== Alıştırma Yönergesi ==
Aşağıdaki verilerin tamamını hiçbir değişiklik yapmadan, satır satır aynen yazın.

╭─ Sağlanan Veriler

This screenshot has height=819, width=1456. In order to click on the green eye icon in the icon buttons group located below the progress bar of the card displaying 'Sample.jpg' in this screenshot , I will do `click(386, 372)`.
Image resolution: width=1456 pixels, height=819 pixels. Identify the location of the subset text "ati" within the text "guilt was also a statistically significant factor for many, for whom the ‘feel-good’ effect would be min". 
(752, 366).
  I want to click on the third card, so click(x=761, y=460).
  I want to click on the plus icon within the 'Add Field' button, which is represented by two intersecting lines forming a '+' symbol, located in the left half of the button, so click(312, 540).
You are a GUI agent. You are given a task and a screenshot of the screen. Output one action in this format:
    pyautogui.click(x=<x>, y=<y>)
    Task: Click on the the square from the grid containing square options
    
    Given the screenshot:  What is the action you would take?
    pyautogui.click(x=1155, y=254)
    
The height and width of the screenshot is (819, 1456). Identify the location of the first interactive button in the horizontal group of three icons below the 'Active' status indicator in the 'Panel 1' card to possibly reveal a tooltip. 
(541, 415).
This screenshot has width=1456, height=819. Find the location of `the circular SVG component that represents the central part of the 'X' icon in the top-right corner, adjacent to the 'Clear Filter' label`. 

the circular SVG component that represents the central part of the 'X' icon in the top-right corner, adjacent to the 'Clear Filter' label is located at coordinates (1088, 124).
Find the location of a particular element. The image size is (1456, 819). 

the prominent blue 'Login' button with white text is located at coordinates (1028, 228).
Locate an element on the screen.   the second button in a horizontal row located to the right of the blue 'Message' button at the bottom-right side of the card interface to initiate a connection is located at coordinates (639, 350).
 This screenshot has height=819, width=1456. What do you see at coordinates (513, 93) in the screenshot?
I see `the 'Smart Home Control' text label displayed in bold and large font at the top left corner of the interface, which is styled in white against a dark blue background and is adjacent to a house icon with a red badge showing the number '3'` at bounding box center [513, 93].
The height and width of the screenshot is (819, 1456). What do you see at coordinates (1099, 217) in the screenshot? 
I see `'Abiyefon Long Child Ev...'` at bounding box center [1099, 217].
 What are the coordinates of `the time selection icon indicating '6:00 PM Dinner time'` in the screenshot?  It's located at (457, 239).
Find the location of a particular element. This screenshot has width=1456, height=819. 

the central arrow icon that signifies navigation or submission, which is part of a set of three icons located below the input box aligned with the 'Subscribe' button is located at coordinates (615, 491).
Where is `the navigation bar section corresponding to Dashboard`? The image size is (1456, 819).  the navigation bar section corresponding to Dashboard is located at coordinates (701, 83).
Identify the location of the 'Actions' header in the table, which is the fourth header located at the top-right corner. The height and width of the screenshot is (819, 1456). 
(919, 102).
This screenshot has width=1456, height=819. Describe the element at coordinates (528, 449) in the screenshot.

╰─

== Yanıt ==
This screenshot has height=819, width=1456. In order to click on the green eye icon in the icon buttons group located below the progress bar of the card displaying 'Sample.jpg' in this screenshot , I will do `click(386, 372)`.
Image resolution: width=1456 pixels, height=819 pixels. Identify the location of the subset text "ati" within the text "guilt was also a statistically significant factor for many, for whom the ‘feel-good’ effect would be min". 
(752, 366).
  I want to click on the third card, so click(x=761, y=460).
  I want to click on the plus icon within the 'Add Field' button, which is represented by two intersecting lines forming a '+' symbol, located in the left half of the button, so click(312, 540).
You are a GUI agent. You are given a task and a screenshot of the screen. Output one action in this format:
    pyautogui.click(x=<x>, y=<y>)
    Task: Click on the the square from the grid containing square options
    
    Given the screenshot:  What is the action you would take?
    pyautogui.click(x=1155, y=254)
    
The height and width of the screenshot is (819, 1456). Identify the location of the first interactive button in the horizontal group of three icons below the 'Active' status indicator in the 'Panel 1' card to possibly reveal a tooltip. 
(541, 415).
This screenshot has width=1456, height=819. Find the location of `the circular SVG component that represents the central part of the 'X' icon in the top-right corner, adjacent to the 'Clear Filter' label`. 

the circular SVG component that represents the central part of the 'X' icon in the top-right corner, adjacent to the 'Clear Filter' label is located at coordinates (1088, 124).
Find the location of a particular element. The image size is (1456, 819). 

the prominent blue 'Login' button with white text is located at coordinates (1028, 228).
Locate an element on the screen.   the second button in a horizontal row located to the right of the blue 'Message' button at the bottom-right side of the card interface to initiate a connection is located at coordinates (639, 350).
 This screenshot has height=819, width=1456. What do you see at coordinates (513, 93) in the screenshot?
I see `the 'Smart Home Control' text label displayed in bold and large font at the top left corner of the interface, which is styled in white against a dark blue background and is adjacent to a house icon with a red badge showing the number '3'` at bounding box center [513, 93].
The height and width of the screenshot is (819, 1456). What do you see at coordinates (1099, 217) in the screenshot? 
I see `'Abiyefon Long Child Ev...'` at bounding box center [1099, 217].
 What are the coordinates of `the time selection icon indicating '6:00 PM Dinner time'` in the screenshot?  It's located at (457, 239).
Find the location of a particular element. This screenshot has width=1456, height=819. 

the central arrow icon that signifies navigation or submission, which is part of a set of three icons located below the input box aligned with the 'Subscribe' button is located at coordinates (615, 491).
Where is `the navigation bar section corresponding to Dashboard`? The image size is (1456, 819).  the navigation bar section corresponding to Dashboard is located at coordinates (701, 83).
Identify the location of the 'Actions' header in the table, which is the fourth header located at the top-right corner. The height and width of the screenshot is (819, 1456). 
(919, 102).
This screenshot has width=1456, height=819. Describe the element at coordinates (528, 449) in the screenshot.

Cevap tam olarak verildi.